- Tarefa proposta -
Prossiga o texto sobre Amílcar Cabral, continuando-o a partir da sua última frase.

- Texto citado -
__________________________________________________
Wednesday, June 25, 2008

VOTO DE QUALIDADE E… VETO

“Sou um simples africano que quis viver sua época e saldar sua dívida para com o seu povo.”

Amílcar L. Cabral

Vem-me sempre à memória esta famosa tirada de Cabral a propósito das desesperadas tentativas de Salazar e seus esbirros (o mais temido de entre eles tinha, por puro acaso, raízes fincadas no Mindelo) de apresentar Cabral, a Portugal, ao Mundo e às suas próprias gentes, como terrorista. Debalde. Cabral é hoje herói do seu povo e objecto de grandes manifestações de carinho e de reconhecimento um pouco por todo o mundo.
E vem-me igualmente à memória, sempre que resolvem colar-me o rótulo de inimigo de Sanvicente, esta outra pérola de Cabral, a propósito da luta que mantinha contra o colonialismo e o fascismo português (luta na qual tinha, aliás, fortes aliados portugueses): «O nosso inimigo não é o povo português. O nosso inimigo é, e sempre foi, o colonialismo português.»
Não tenham os meus inimigos pressa em afirmar que estou pretendendo colocar-me ao nível desse monstro sagrado da nossa história que é Amílcar Cabral. Falo dele com o orgulho que um africano deve ter de outro que viveu a sua época e nos legou muitos exemplos de vida.
__________________________________________________
- Conjunto de dados -
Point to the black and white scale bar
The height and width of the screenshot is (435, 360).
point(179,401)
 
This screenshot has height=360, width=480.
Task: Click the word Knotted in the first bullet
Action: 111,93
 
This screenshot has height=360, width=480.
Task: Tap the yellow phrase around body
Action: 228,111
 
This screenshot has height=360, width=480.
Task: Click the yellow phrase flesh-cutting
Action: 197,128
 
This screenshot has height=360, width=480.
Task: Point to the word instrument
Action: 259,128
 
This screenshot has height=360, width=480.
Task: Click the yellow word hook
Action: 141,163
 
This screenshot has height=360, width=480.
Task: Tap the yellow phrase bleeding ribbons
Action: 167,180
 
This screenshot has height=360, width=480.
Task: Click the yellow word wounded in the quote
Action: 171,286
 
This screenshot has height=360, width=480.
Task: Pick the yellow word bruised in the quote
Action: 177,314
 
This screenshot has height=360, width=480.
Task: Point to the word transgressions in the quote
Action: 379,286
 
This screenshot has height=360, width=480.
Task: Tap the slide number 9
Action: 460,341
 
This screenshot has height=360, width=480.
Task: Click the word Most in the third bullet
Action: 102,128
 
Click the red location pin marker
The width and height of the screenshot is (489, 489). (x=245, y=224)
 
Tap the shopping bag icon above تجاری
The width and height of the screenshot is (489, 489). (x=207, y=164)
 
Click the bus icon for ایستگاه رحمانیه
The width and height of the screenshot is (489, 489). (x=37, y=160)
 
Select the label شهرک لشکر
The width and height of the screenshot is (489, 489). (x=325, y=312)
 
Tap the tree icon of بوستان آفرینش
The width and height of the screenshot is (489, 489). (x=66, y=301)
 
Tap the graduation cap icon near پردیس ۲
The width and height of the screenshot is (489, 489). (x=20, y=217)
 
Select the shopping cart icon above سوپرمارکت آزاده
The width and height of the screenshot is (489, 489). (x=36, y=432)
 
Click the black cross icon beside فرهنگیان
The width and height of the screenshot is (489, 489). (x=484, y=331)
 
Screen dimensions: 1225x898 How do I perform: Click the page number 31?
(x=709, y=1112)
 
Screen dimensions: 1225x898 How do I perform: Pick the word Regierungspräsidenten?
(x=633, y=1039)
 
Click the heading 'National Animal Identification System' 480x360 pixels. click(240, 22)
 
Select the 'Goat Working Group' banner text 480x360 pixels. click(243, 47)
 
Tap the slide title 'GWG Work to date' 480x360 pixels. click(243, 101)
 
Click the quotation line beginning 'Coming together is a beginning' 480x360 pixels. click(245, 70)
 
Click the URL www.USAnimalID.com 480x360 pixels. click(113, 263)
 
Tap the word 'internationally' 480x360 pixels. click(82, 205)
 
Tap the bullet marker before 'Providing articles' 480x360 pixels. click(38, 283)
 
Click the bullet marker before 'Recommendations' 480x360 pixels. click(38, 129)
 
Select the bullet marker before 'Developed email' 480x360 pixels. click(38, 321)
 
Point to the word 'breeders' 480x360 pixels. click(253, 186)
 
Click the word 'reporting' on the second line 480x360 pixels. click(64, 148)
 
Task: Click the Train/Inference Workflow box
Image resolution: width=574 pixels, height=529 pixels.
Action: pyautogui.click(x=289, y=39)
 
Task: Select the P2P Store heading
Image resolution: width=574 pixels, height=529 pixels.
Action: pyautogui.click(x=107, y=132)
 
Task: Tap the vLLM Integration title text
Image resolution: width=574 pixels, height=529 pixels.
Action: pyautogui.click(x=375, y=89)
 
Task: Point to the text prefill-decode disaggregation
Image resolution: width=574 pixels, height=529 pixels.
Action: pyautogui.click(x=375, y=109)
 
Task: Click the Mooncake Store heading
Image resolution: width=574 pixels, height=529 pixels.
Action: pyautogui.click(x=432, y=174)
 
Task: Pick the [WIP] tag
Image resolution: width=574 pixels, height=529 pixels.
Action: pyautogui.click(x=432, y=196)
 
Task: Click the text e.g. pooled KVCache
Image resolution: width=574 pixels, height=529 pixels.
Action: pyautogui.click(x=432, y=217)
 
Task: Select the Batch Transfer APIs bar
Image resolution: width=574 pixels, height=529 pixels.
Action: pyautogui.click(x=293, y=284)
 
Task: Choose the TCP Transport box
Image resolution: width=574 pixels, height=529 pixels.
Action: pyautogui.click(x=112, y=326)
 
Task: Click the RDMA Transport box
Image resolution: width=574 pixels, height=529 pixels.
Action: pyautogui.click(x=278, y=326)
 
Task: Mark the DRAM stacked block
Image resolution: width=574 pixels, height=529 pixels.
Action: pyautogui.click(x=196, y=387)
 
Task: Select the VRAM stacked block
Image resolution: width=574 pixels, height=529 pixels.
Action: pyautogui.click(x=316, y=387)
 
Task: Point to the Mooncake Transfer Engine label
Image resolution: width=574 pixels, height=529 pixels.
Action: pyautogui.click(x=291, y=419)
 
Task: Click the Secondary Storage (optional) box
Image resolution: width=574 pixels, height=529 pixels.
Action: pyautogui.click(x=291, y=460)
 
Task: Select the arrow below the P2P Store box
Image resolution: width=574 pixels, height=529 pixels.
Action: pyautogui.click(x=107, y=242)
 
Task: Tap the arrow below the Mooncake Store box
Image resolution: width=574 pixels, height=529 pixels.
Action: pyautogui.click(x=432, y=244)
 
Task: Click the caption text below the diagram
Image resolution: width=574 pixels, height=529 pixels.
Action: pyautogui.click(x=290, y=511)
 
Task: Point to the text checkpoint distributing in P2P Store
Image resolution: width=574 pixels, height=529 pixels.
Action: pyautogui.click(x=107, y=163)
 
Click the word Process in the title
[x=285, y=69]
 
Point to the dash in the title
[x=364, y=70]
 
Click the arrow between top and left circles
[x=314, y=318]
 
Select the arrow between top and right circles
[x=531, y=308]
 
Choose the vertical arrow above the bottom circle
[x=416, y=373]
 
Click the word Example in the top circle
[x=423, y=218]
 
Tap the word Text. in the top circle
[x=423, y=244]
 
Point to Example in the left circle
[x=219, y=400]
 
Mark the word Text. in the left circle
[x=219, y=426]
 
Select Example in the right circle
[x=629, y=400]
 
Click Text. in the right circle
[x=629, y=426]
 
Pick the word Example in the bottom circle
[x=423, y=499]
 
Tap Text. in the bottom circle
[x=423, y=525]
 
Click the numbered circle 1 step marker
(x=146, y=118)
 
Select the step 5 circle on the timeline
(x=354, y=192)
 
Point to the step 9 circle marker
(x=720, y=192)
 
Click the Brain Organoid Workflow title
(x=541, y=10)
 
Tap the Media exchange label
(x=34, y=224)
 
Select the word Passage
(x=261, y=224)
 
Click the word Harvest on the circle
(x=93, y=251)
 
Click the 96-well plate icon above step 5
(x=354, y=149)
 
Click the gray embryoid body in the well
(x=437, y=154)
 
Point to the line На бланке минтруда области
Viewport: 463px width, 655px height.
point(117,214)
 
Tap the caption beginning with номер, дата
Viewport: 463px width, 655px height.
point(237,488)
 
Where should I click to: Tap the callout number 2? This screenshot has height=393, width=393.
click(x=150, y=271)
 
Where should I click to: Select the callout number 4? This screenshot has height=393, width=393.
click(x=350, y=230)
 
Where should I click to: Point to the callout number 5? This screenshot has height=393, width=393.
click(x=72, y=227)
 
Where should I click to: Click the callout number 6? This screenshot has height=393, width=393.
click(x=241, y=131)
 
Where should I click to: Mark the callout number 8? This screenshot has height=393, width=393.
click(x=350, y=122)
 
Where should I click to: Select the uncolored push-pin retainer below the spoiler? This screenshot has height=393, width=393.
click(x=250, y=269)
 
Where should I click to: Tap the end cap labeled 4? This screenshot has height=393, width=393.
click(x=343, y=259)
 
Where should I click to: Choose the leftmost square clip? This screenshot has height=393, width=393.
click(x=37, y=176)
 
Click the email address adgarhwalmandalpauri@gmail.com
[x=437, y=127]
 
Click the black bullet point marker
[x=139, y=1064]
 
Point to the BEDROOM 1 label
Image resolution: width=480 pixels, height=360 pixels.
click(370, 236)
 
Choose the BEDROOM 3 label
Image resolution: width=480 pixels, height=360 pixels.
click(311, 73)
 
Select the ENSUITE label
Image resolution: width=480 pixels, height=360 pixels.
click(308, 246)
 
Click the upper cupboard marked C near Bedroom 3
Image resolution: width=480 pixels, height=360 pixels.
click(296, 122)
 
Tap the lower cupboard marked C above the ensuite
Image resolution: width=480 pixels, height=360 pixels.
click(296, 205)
__________________________________________________
- Resultado da tarefa -
A questão é que essa tentativa de me fazerem inimigo nº 1 de Sanvicente é falsa e esconde a verdadeira razão dos ataques que me são feitos. Eu não escondo, nunca escondi, que tenho aversão de morte a bastardinhos que se armam em quatrocentãos de sete costados (seja aqui, seja em São Paulo, ou n’importe où) e a colaboracionistas (e filhotes de colaboracionistas) que se escondem sob a roupagem de nacionalistas de gema (seja em Sanvicente, seja na Praia, na França das Grandes Guerras do sec. XX, ou n’importe où). Isso, na mesma medida do enorme apreço que nutro por aqueles que trabalham, que comem do suor do próprio rosto, que amargam, com toda a dignidade, para dar aos filhos a oportunidade de serem alguém na vida, sejam eles os homens que ganham a vida no mar em Sanvicente, os agricultores e industriais das Ribeiras de Santo Antão, os camponeses das Fajãs de São Nicolau, os self-made men das Achadas de Santiago, os resistentes das encostas do Fogo, os «sitiados» da Ilha Brava, ou os pioneiros, da nova vaga do desenvolvimento, das ilhas rasas (Sal, Boavista e Maio). Resumindo e concluindo, abomino os chico-espertos e aqueles que acham que o trabalho DANIFICA o homem e abraço com emoção aqueles (felizmente a maioria) que aprenderam com os antepassados que o trabalho DIGNIFICA o homem. Estejam eles em Cabo Verde ou na diáspora.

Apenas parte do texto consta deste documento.